Your task:
Print each line below verbatim, skipping every picture.

Stored items:
*** Block opens ***
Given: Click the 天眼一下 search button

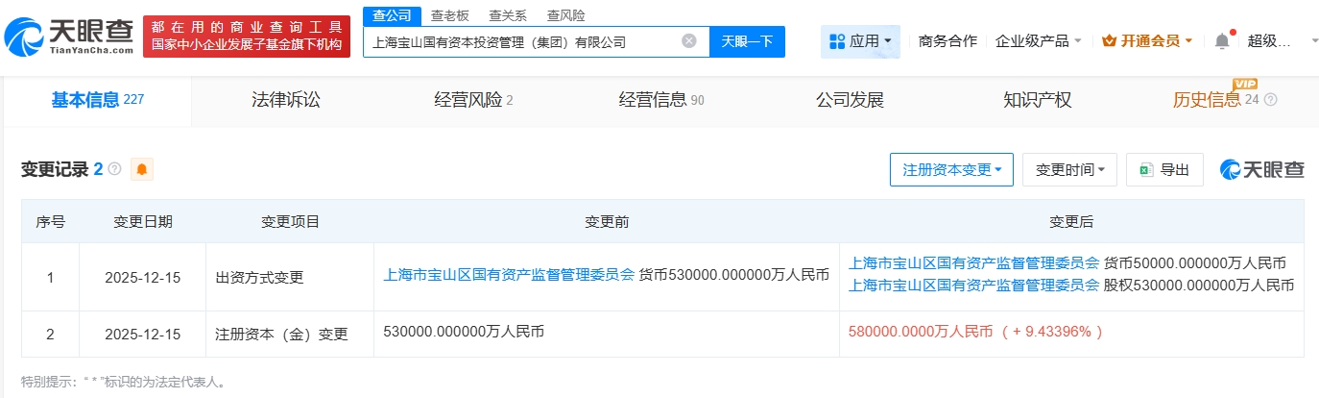Looking at the screenshot, I should [747, 41].
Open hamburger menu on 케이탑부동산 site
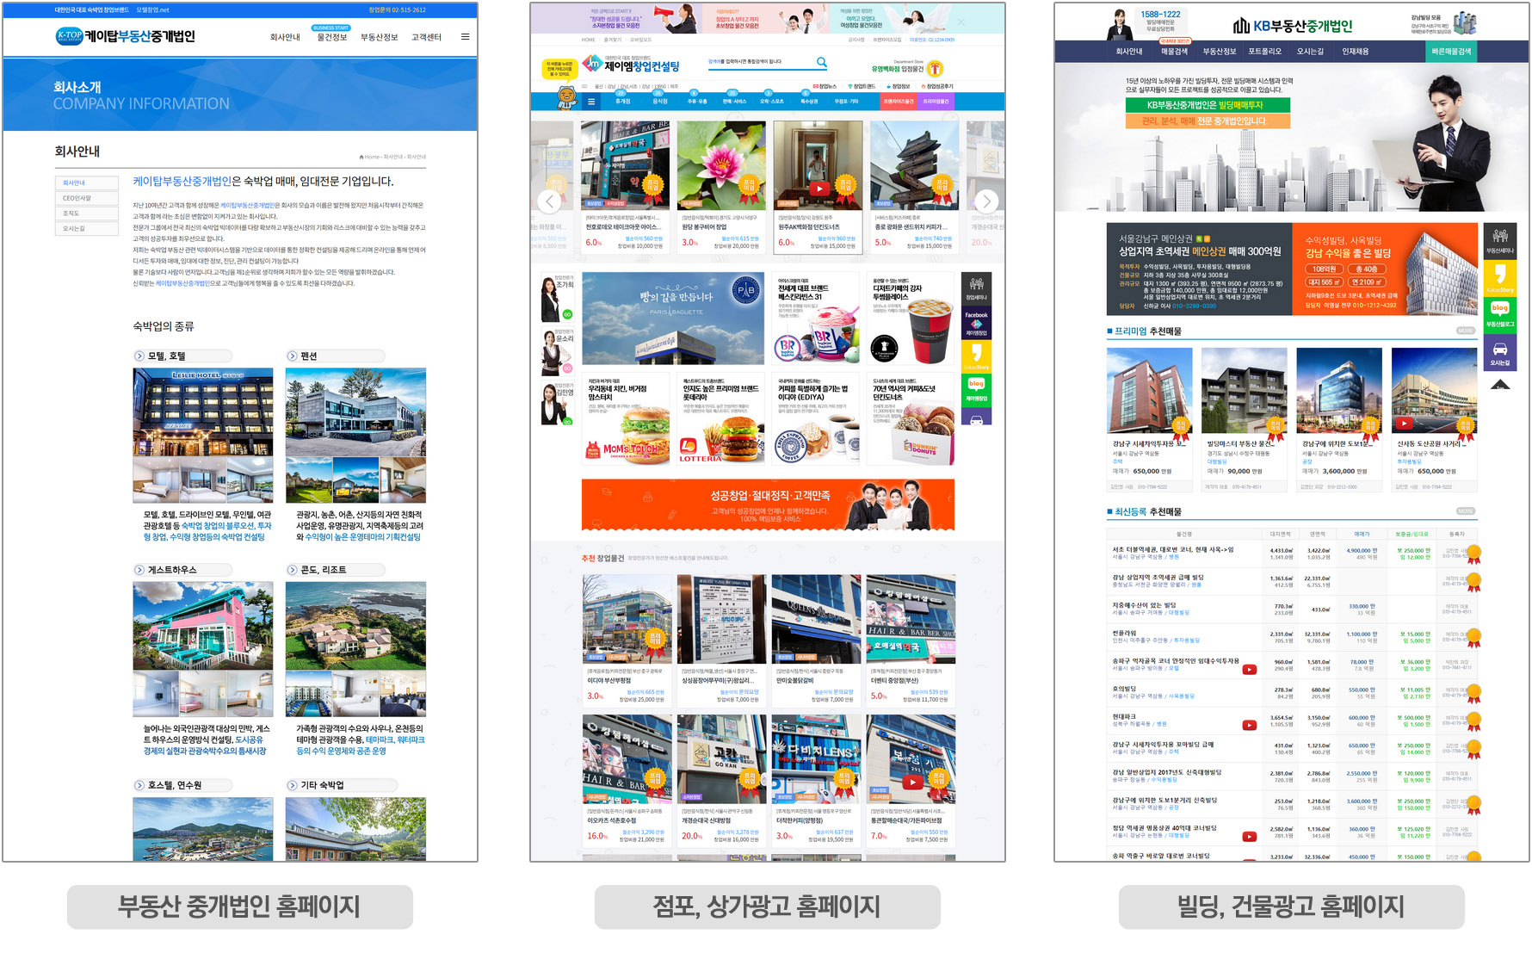This screenshot has height=959, width=1532. 465,37
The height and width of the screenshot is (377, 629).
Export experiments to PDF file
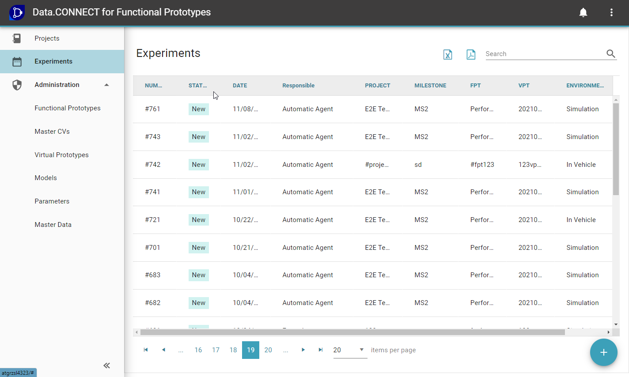click(471, 54)
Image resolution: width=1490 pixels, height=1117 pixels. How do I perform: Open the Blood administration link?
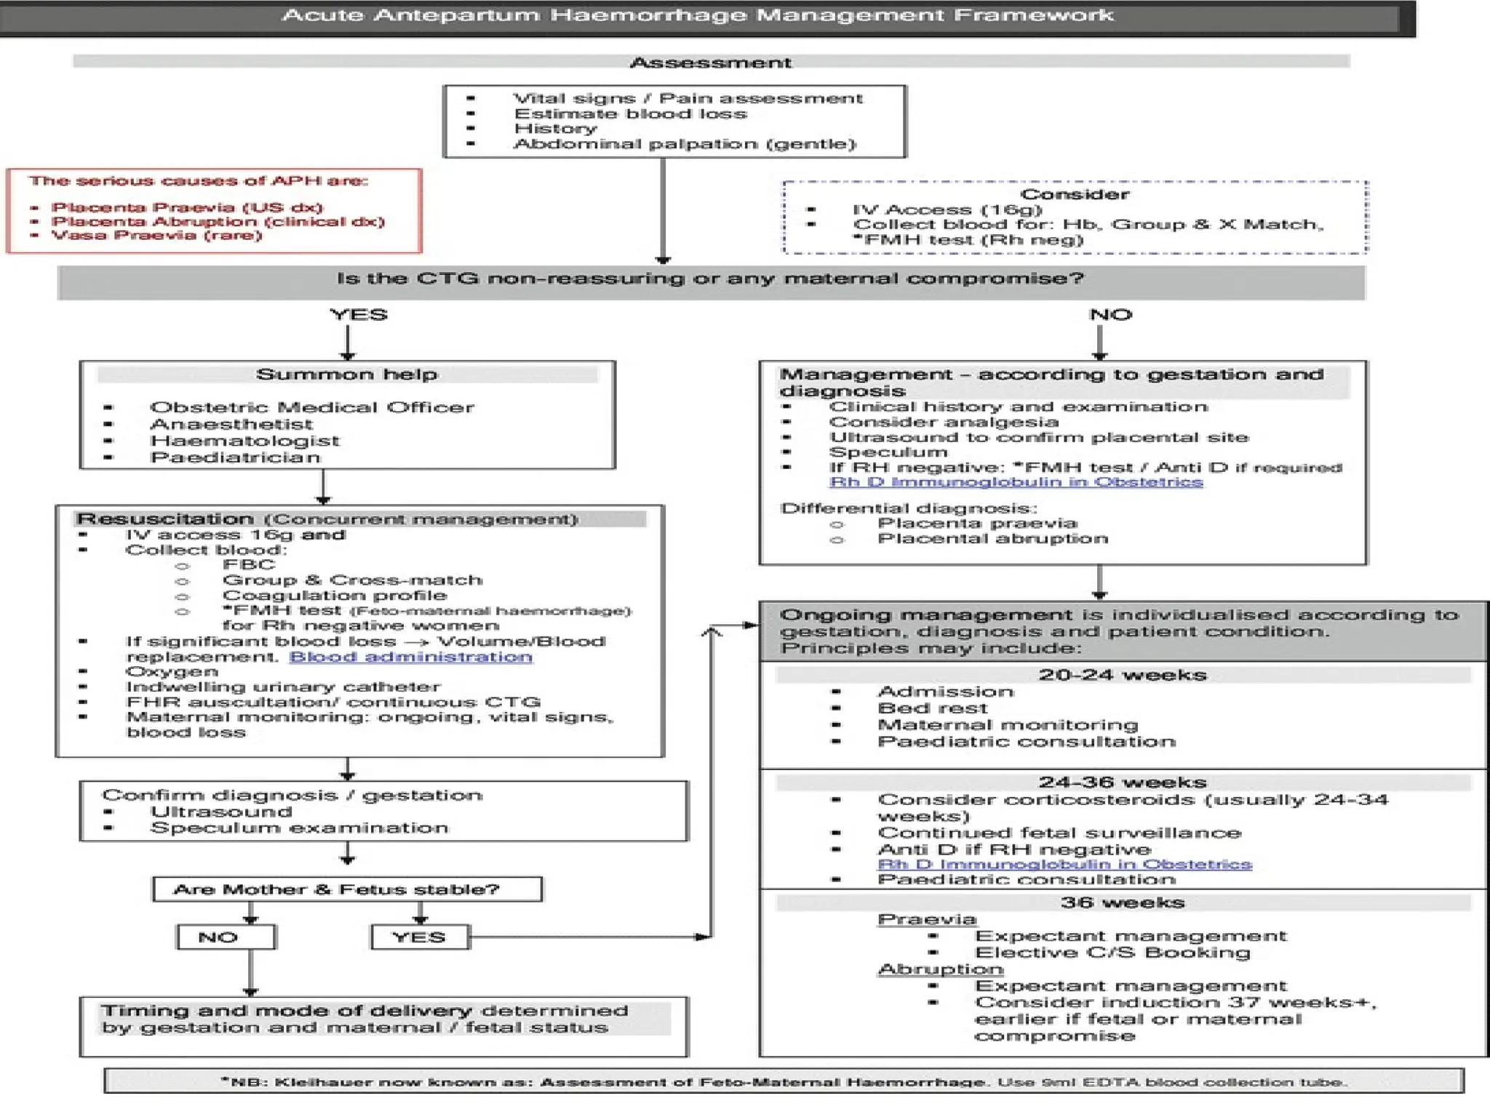click(x=411, y=657)
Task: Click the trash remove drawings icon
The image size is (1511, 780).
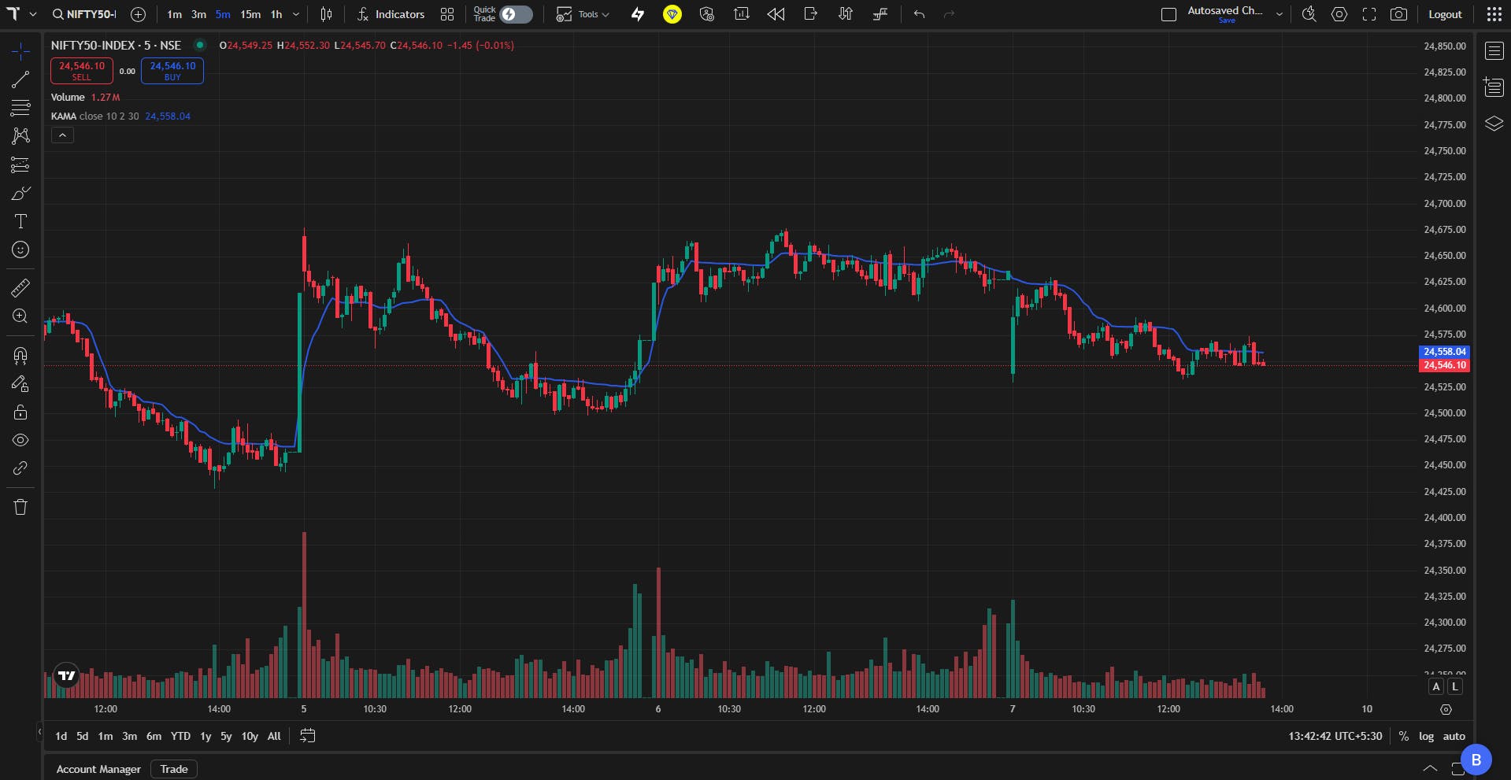Action: [x=20, y=507]
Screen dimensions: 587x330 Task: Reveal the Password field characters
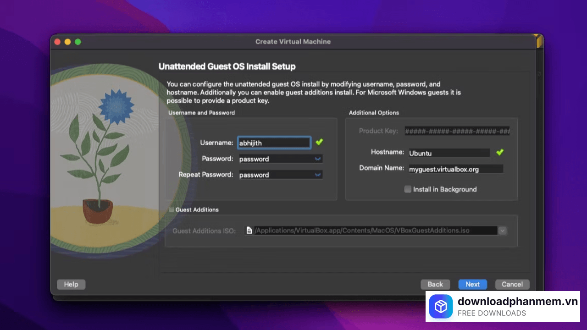(318, 159)
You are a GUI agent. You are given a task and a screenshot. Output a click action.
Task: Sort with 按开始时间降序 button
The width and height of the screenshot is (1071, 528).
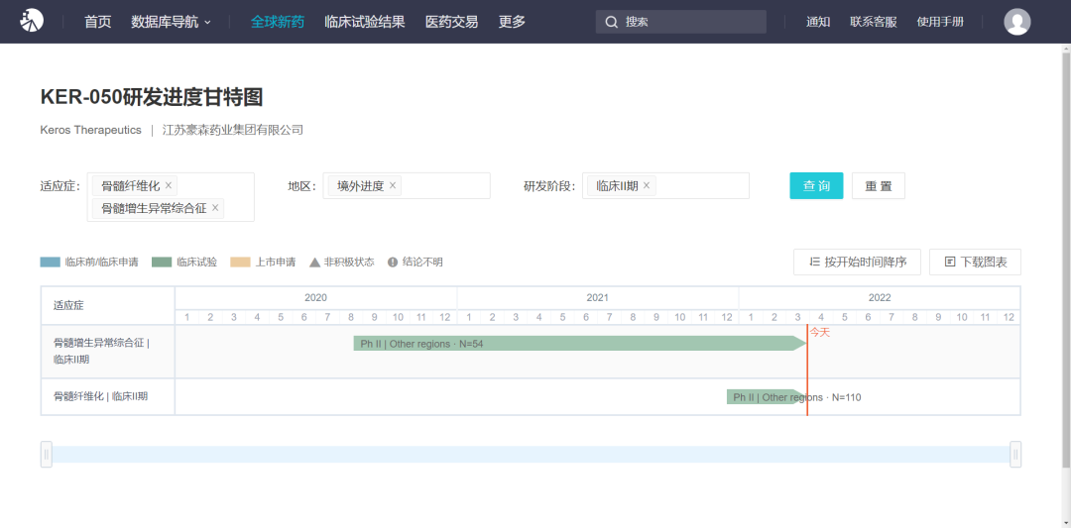(857, 262)
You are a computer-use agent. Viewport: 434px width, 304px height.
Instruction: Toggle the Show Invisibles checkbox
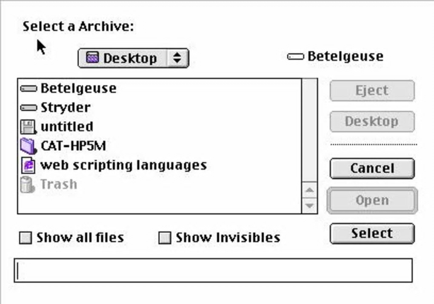[165, 238]
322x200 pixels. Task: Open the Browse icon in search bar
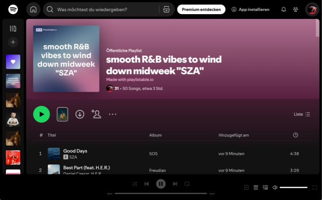pyautogui.click(x=167, y=9)
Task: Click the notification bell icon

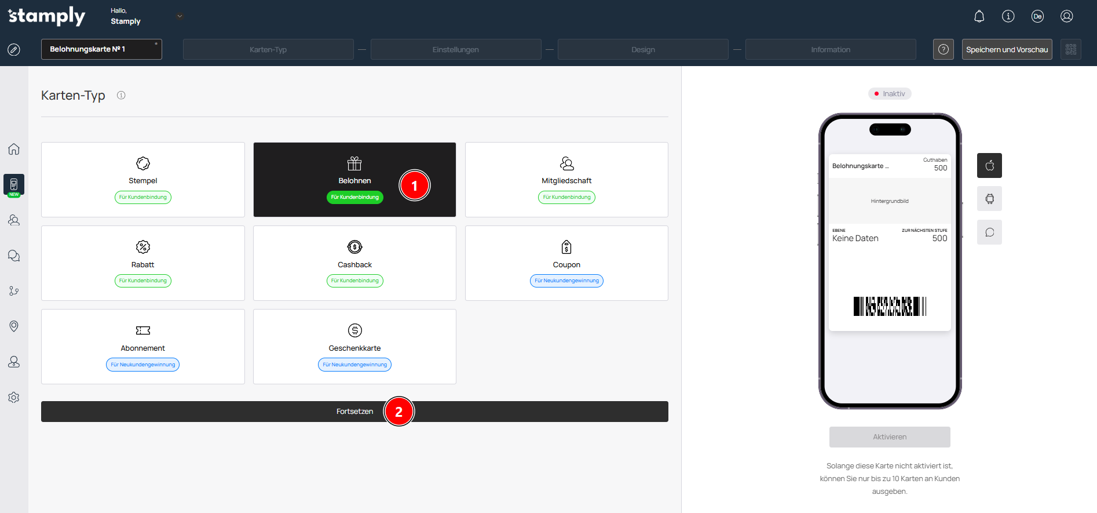Action: coord(979,16)
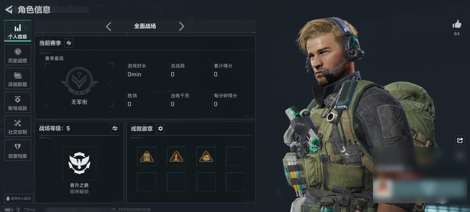Click the 游戏中心启动 button
The image size is (470, 212).
18,198
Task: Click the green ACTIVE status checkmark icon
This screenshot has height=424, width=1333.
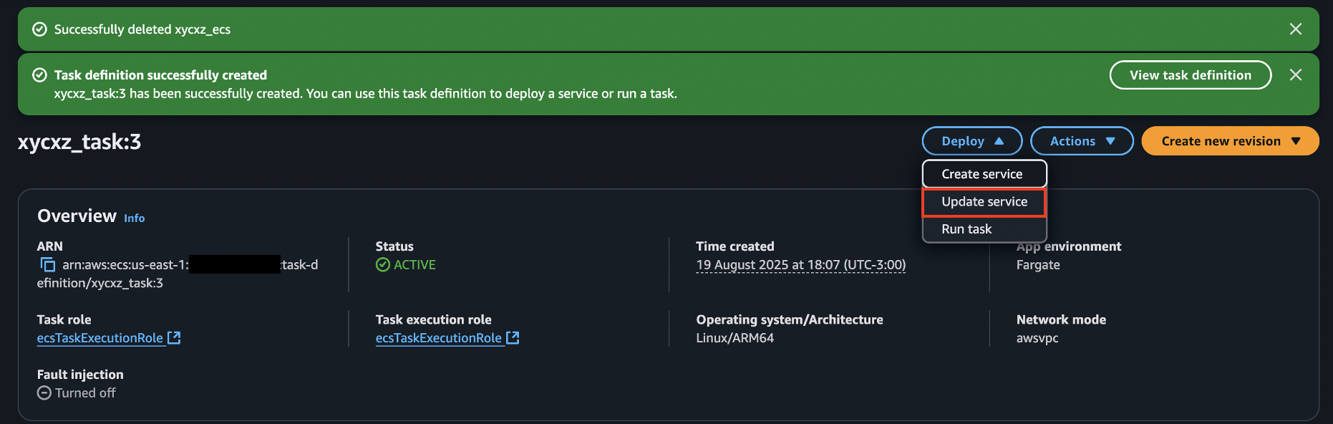Action: tap(382, 264)
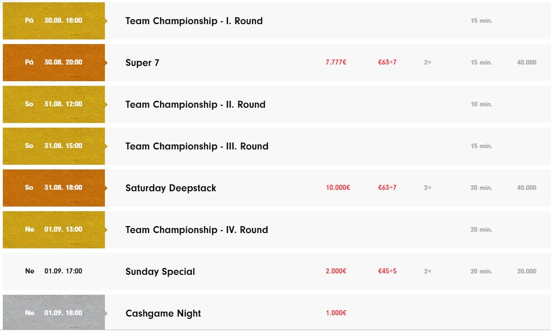Image resolution: width=551 pixels, height=331 pixels.
Task: Click the €63+7 buy-in on Super 7
Action: tap(387, 62)
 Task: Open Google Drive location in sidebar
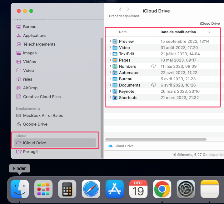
*** Block closes ***
Problem solution:
Given: Click the 天眼一下 search button

Looking at the screenshot, I should [747, 41].
Open hamburger menu on 케이탑부동산 site
This screenshot has height=959, width=1532. 465,37
The height and width of the screenshot is (377, 629).
Export experiments to PDF file
click(471, 54)
Image resolution: width=1490 pixels, height=1117 pixels. How do I perform: Open the Blood administration link?
click(x=411, y=657)
Task: Click the trash remove drawings icon
The image size is (1511, 780).
Action: [x=20, y=507]
Screen dimensions: 587x330 Task: Reveal the Password field characters
(318, 159)
You are a GUI agent. You are given a task and a screenshot. Output a click action.
Task: Sort with 按开始时间降序 button
The width and height of the screenshot is (1071, 528).
(857, 262)
You are a computer-use agent. Viewport: 434px width, 304px height.
Instruction: Toggle the Show Invisibles checkbox
[165, 238]
322x200 pixels. Task: Open the Browse icon in search bar
pyautogui.click(x=167, y=9)
Task: Click the notification bell icon

Action: coord(979,16)
Click the 游戏中心启动 button
The image size is (470, 212).
18,198
Task: Click the green ACTIVE status checkmark icon
This screenshot has height=424, width=1333.
Action: tap(382, 264)
Image resolution: width=551 pixels, height=331 pixels.
Task: Click the €63+7 buy-in on Super 7
Action: tap(387, 62)
 Task: Open Google Drive location in sidebar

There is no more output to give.